Seed dispersal passive; no adaptation to any special ways of dispersal except that the valves open ‘explosively’ and spread the seeds a few cm.
COMPARISON
Cardamine bellidifolia can be mistaken for Braya, Cochlearia, Eutrema, and white-flowered species of Draba. It differs from Braya and all white-flowered Draba in being glabrous, from Draba in addition by the narrowly linear fruits. It differs from Cochlearia also in the very narrow fruits and the shape of leaves (short and broad in Cochlearia). The most similar may be Eutrema edwardsii. In Cochlearia nearly all leaves are basal and the fruits are linear and congested in the short infrutescence; in Eutrema most leaves are cauline and the fruits are tapering towards the apex and sit in an elongated infrutescence.
HABITAT
Mainly on open and moist to wet mineral soils but also in moss tundra. Cardamine bellidifolia is adapted to short growing season and therefore relatively common in snowbeds. Other common site types are river banks and fresh moraines. The species is probably moderately acidophilic and less common in areas with alkaline soils.
DISTRIBUTION
Present in all zones and sections. Occurring occasionally or as relatively common in local areas on all the major islands of Svalbard but never in large amounts. Occurrence of C. bellidifolia is known to increase with altitude up to ca. 400 m a.s.l., with altitude limit at 845 m on Gattyfjellet.
This is a widely distributed arctic-alpine circumpolar plant known from all arctic regions and reaching far south in mountains in the boreal and temperate zones.
COMMENTS
Even if very widely distributed in the entire Arctic and in many more southern mountains, C. bellidifolia has its only close relatives in the mountains of C and S Europe (C. alpina Willd. and C. resedifolia L.).
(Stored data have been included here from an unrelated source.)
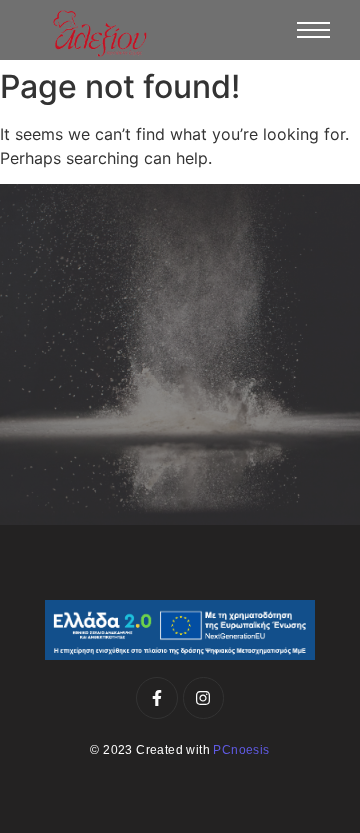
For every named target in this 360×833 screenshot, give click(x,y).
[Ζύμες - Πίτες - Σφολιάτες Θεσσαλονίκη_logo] (100, 33)
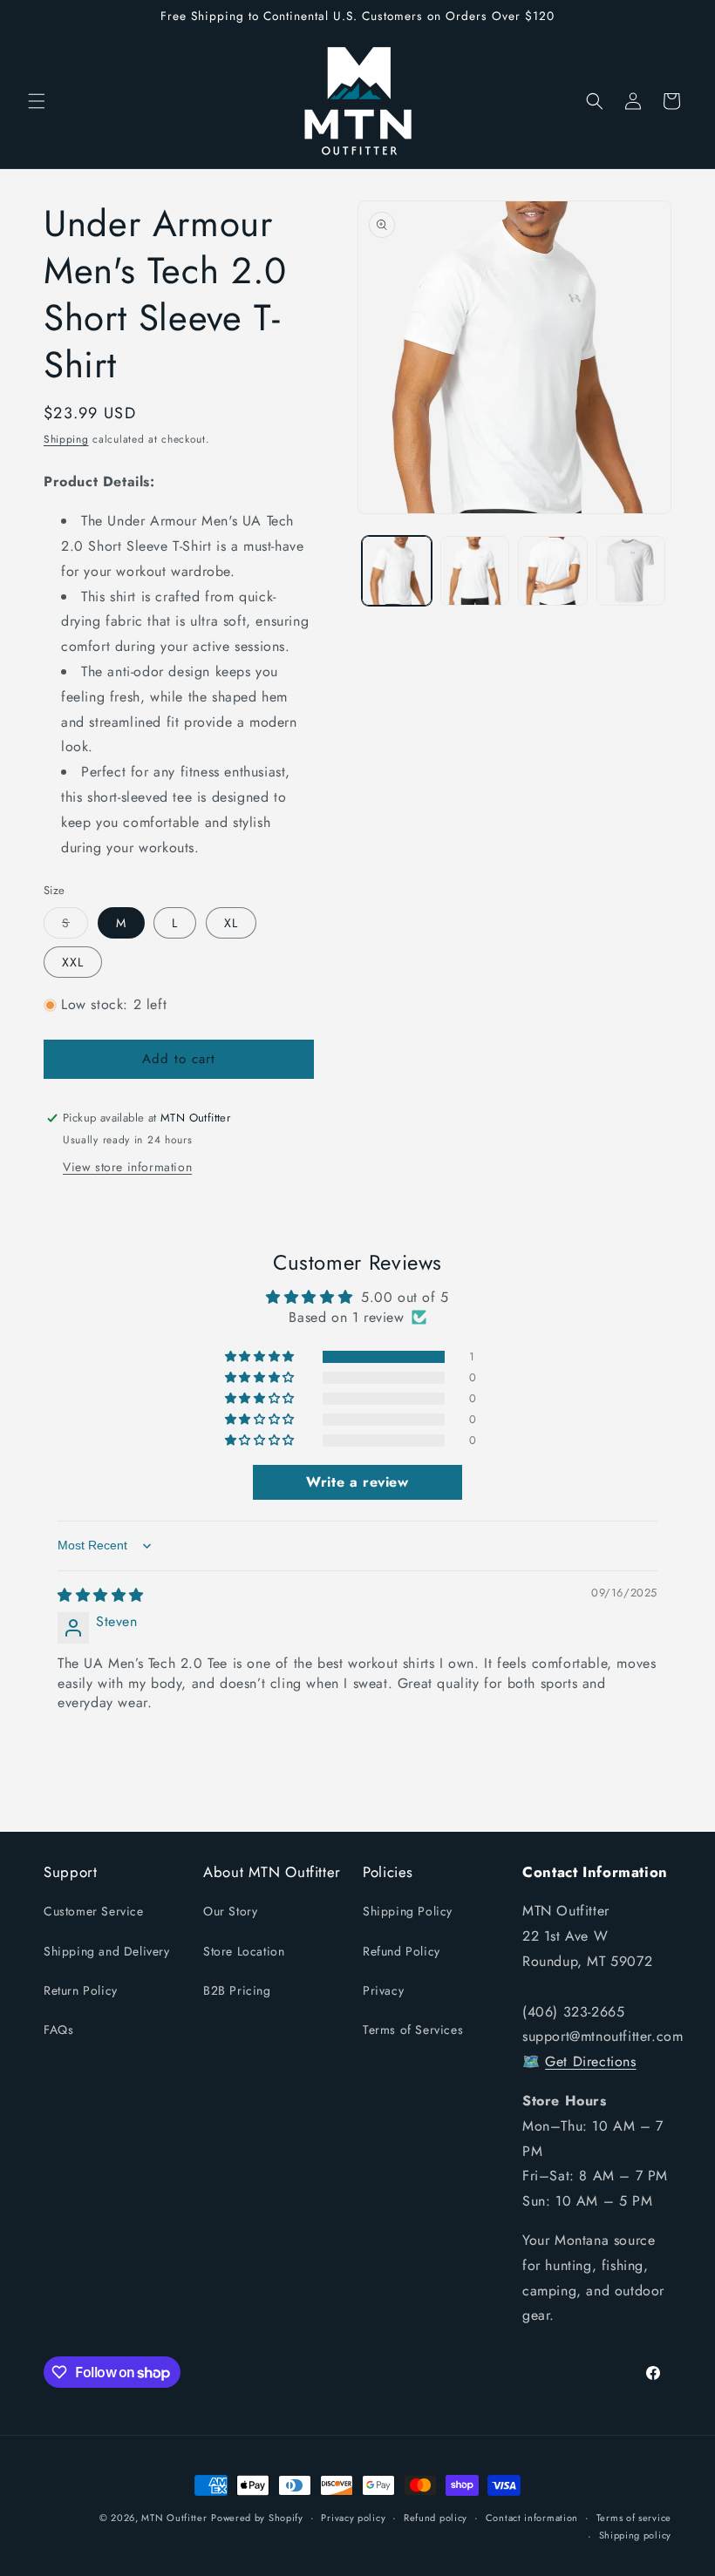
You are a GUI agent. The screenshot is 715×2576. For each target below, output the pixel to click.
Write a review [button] (357, 1482)
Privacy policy (353, 2518)
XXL (73, 962)
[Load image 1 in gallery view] (397, 571)
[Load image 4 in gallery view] (631, 571)
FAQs (58, 2029)
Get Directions (590, 2061)
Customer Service (94, 1911)
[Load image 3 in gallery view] (553, 571)
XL (231, 923)
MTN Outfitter (174, 2518)
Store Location (243, 1951)
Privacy (383, 1990)
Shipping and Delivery (107, 1951)
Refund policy (435, 2518)
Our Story (230, 1911)
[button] (36, 101)
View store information (127, 1167)
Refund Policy (401, 1951)
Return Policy (81, 1990)
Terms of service (633, 2518)
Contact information (532, 2518)
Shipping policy (635, 2535)
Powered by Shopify (257, 2518)
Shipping (66, 439)
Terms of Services (413, 2029)
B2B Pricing (237, 1990)
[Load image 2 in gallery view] (475, 571)
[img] (101, 1595)
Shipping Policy (408, 1911)
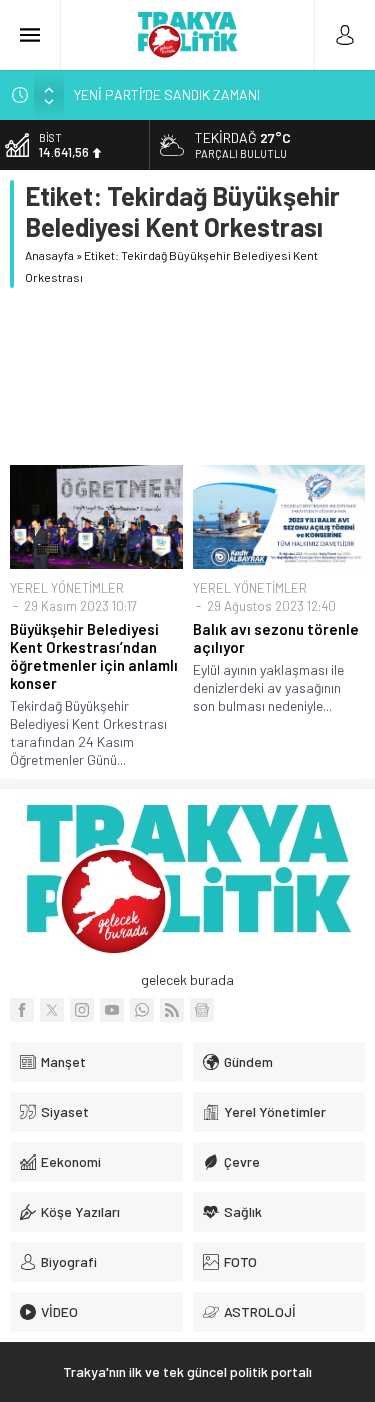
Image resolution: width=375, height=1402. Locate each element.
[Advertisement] (187, 376)
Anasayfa (49, 255)
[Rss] (172, 1010)
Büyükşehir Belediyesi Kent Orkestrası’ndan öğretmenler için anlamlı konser (94, 656)
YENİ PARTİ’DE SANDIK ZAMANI (167, 94)
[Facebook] (22, 1010)
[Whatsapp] (142, 1010)
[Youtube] (112, 1010)
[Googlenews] (202, 1010)
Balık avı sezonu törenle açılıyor (276, 638)
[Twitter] (52, 1010)
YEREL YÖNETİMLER (67, 588)
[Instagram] (82, 1010)
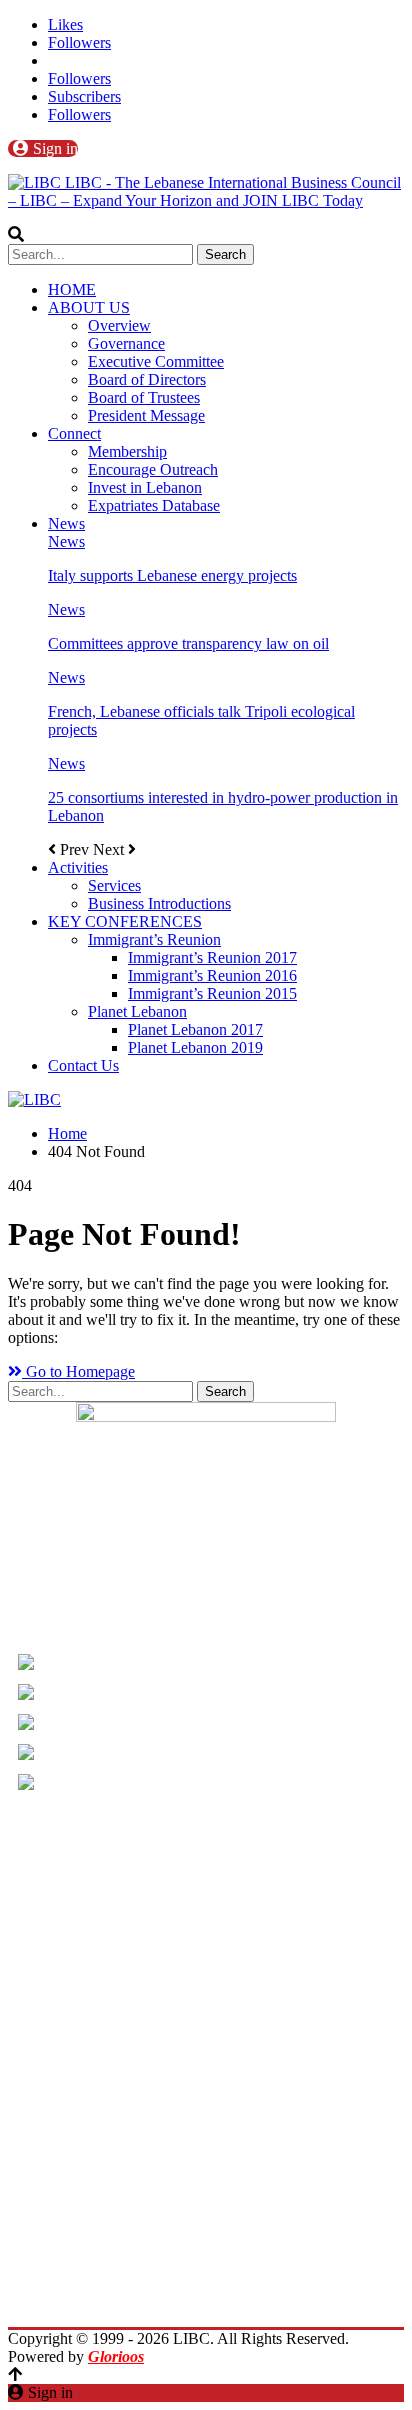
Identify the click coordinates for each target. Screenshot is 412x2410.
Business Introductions (159, 903)
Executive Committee (156, 361)
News (66, 523)
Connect (74, 433)
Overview (119, 325)
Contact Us (83, 1065)
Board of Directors (147, 379)
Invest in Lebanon (145, 487)
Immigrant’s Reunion (154, 939)
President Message (146, 415)
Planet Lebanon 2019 (195, 1047)
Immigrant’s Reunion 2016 (212, 975)
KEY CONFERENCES (125, 921)
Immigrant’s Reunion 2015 (212, 993)
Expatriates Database (154, 505)
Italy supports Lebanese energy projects (172, 575)
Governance (126, 343)
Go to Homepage (78, 1371)
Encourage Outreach (153, 469)
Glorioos (116, 2356)
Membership (127, 451)
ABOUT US (89, 307)
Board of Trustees (144, 397)
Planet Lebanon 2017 (195, 1029)
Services (114, 885)
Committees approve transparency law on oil (188, 643)
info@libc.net (91, 1759)
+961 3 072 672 (98, 1729)
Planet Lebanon (137, 1011)
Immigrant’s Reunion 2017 (212, 957)
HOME (72, 289)
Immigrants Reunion (206, 2233)
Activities (78, 867)
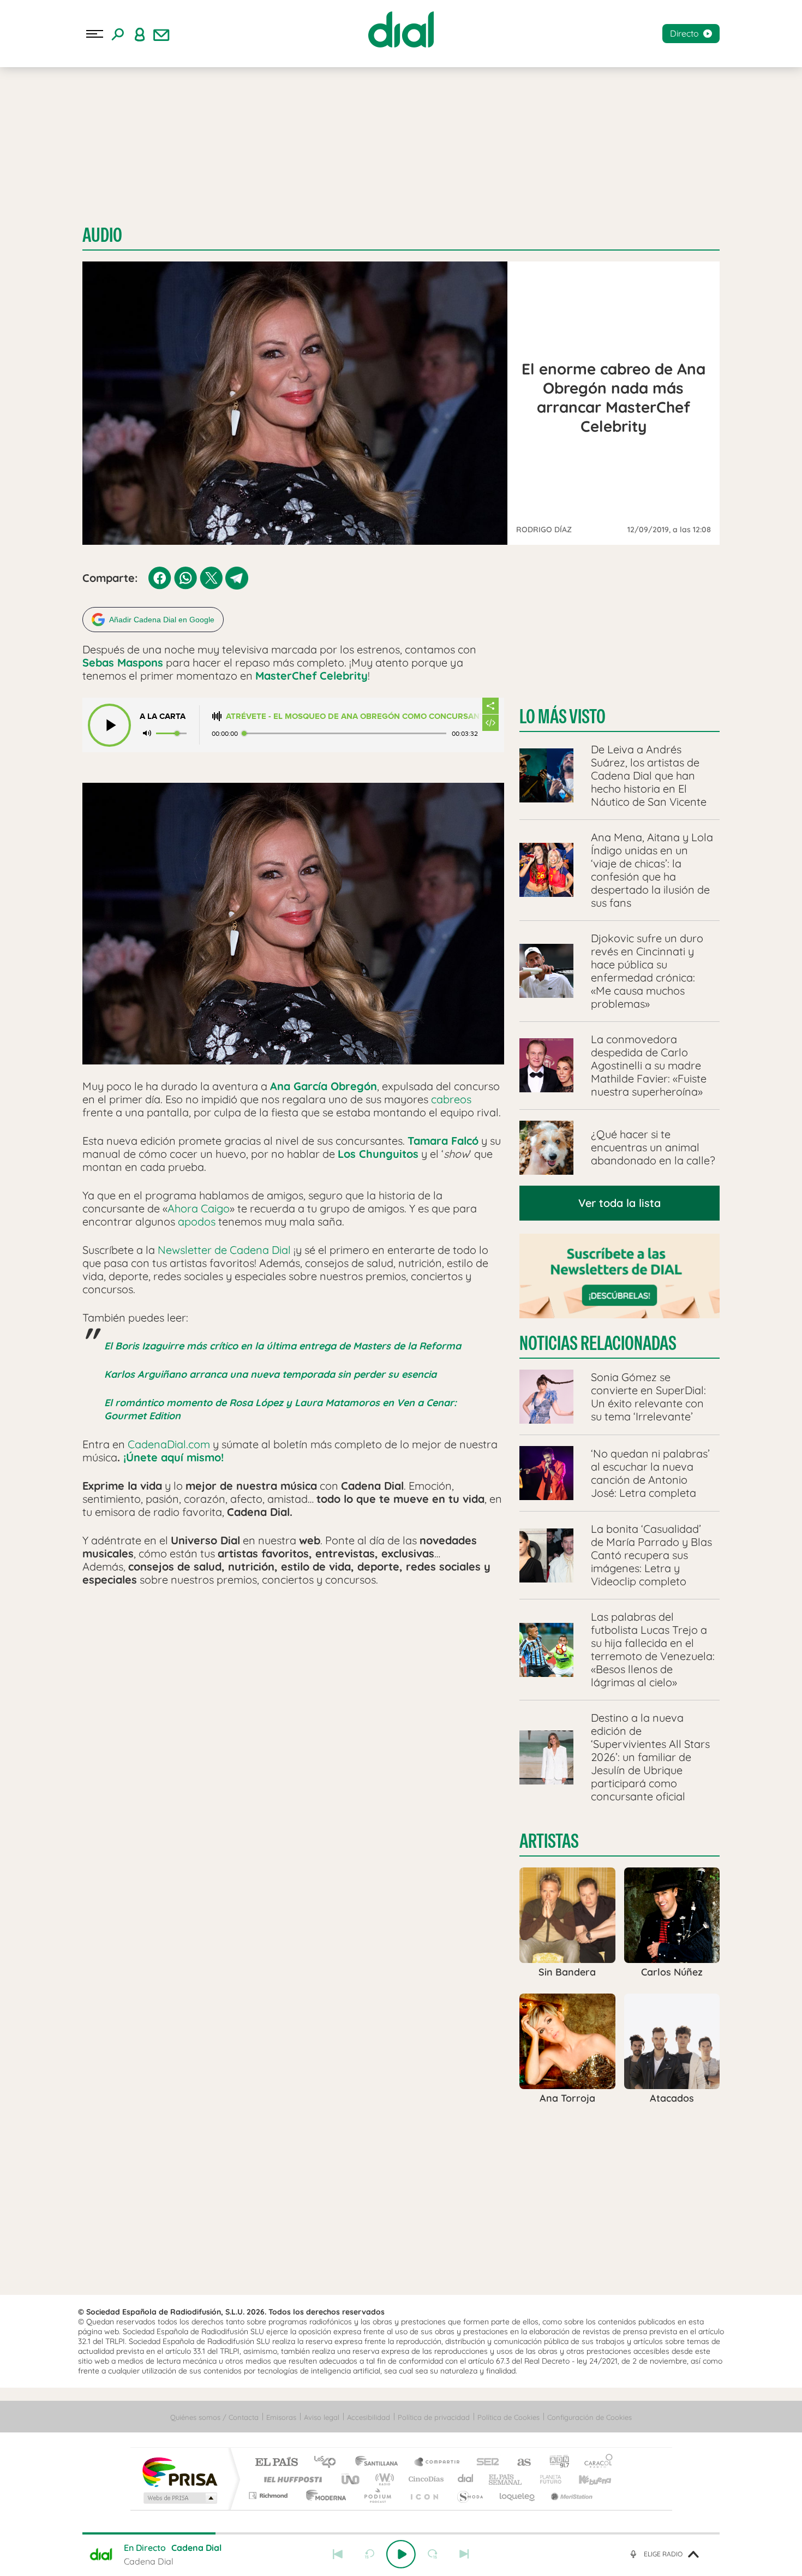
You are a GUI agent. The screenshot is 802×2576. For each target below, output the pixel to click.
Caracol (595, 2463)
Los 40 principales (328, 2463)
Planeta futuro (546, 2479)
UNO (351, 2479)
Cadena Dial (466, 2479)
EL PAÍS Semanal (506, 2479)
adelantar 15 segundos (432, 2554)
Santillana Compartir (437, 2463)
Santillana (379, 2463)
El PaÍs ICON (424, 2495)
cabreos (451, 1099)
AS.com (519, 2463)
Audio (102, 235)
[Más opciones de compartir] (490, 706)
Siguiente (464, 2554)
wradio (383, 2479)
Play (401, 2554)
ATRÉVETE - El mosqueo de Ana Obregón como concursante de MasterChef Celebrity (354, 716)
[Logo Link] (401, 29)
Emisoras (281, 2417)
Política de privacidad (434, 2417)
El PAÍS (276, 2463)
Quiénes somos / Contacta (214, 2417)
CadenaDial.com (169, 1444)
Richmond (269, 2495)
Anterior (337, 2554)
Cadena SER (484, 2463)
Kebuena (585, 2479)
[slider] (401, 2533)
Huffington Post (291, 2479)
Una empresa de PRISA (179, 2471)
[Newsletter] (161, 34)
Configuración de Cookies (589, 2417)
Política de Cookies (508, 2417)
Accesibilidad (368, 2417)
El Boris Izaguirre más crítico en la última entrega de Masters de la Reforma (282, 1346)
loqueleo (517, 2495)
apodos (197, 1221)
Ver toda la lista (619, 1203)
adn (555, 2463)
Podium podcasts (377, 2495)
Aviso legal (321, 2417)
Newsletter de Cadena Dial (224, 1250)
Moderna (323, 2495)
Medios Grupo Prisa (179, 2497)
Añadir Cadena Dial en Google (161, 619)
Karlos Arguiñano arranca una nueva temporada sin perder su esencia (270, 1374)
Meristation (570, 2495)
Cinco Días (424, 2479)
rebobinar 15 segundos (369, 2554)
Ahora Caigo (198, 1208)
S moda (469, 2495)
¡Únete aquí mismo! (173, 1457)
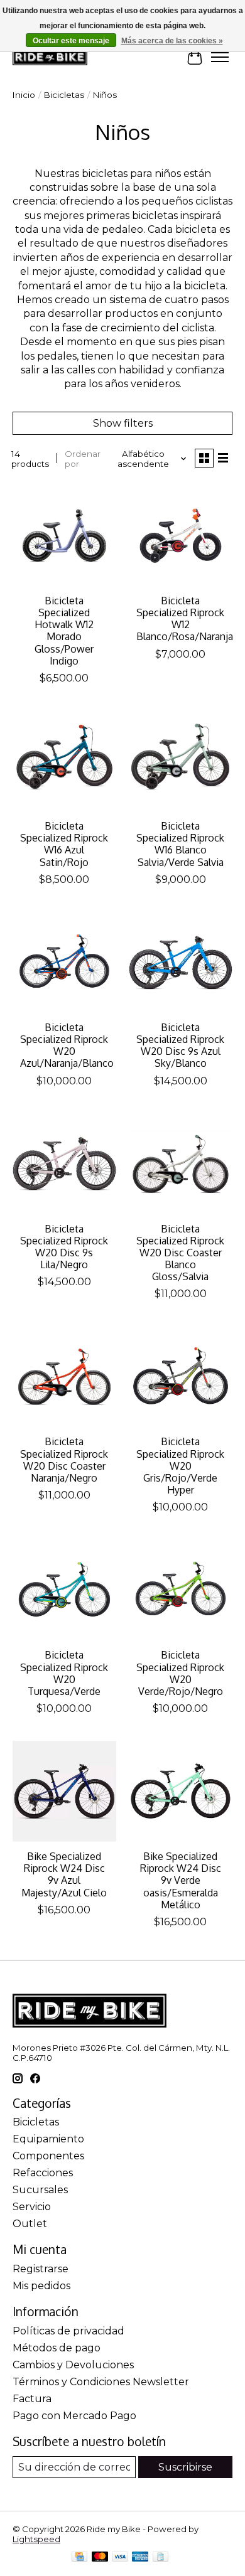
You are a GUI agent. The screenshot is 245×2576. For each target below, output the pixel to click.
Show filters (123, 423)
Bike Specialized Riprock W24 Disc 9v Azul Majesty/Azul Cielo (64, 1874)
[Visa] (120, 2557)
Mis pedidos (41, 2286)
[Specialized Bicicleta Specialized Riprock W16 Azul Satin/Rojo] (64, 761)
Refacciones (43, 2173)
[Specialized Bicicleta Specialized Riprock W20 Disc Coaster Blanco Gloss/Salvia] (180, 1164)
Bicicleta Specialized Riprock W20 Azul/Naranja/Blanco (67, 1045)
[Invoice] (160, 2557)
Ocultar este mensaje (71, 40)
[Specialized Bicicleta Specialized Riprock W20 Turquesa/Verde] (64, 1590)
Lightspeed (36, 2539)
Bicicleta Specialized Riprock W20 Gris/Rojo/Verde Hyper (180, 1465)
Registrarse (40, 2269)
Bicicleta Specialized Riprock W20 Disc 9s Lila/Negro (64, 1246)
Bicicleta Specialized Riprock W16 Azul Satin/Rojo (64, 844)
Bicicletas (64, 95)
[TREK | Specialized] (50, 57)
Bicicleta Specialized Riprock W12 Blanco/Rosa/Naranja (184, 618)
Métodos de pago (57, 2348)
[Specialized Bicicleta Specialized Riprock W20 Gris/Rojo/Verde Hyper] (180, 1376)
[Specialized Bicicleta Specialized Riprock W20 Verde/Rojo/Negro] (180, 1590)
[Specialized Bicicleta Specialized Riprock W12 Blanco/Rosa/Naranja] (180, 535)
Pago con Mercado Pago (74, 2416)
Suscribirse (185, 2467)
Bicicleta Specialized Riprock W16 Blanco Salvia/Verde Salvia (180, 844)
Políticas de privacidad (68, 2331)
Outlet (30, 2224)
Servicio (32, 2207)
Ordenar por (83, 459)
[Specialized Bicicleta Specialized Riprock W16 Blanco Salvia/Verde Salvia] (180, 761)
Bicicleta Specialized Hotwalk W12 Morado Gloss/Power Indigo (64, 630)
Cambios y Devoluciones (73, 2365)
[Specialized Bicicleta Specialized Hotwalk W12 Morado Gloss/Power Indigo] (64, 535)
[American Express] (140, 2557)
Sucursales (40, 2190)
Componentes (48, 2156)
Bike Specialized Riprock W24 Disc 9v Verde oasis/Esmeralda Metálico (180, 1880)
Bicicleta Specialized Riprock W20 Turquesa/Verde (64, 1673)
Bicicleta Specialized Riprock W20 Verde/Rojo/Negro (180, 1673)
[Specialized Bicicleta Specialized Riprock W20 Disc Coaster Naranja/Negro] (64, 1376)
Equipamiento (48, 2139)
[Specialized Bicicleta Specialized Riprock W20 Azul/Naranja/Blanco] (64, 962)
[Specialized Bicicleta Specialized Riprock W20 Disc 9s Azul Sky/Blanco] (180, 962)
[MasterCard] (100, 2557)
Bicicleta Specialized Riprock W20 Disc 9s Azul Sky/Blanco (180, 1045)
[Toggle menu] (219, 57)
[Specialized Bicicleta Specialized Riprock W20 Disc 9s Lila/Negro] (64, 1164)
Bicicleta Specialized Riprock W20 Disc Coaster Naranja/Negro (64, 1459)
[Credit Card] (79, 2557)
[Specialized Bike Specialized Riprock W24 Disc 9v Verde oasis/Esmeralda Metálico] (180, 1791)
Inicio (24, 95)
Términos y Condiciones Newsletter (101, 2382)
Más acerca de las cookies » (172, 40)
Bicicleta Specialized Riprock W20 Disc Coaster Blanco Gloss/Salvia (180, 1252)
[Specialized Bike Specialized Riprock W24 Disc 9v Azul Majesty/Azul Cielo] (64, 1791)
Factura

These three species constitute a very distinct clade in an ITS Cardamine phylogeny (Carlsen et al. 2009). In Svalbard, it is an uncommonly uniform species.
LITERATURE
Carlsen, T., Bleeker, W., Hurka, H., Elven, R. & Brochmann, C. 2009. Biogeography and phylogeny of Cardamine (Brassicaceae). – Annals of the Missouri Botanical Garden 96: 215–236.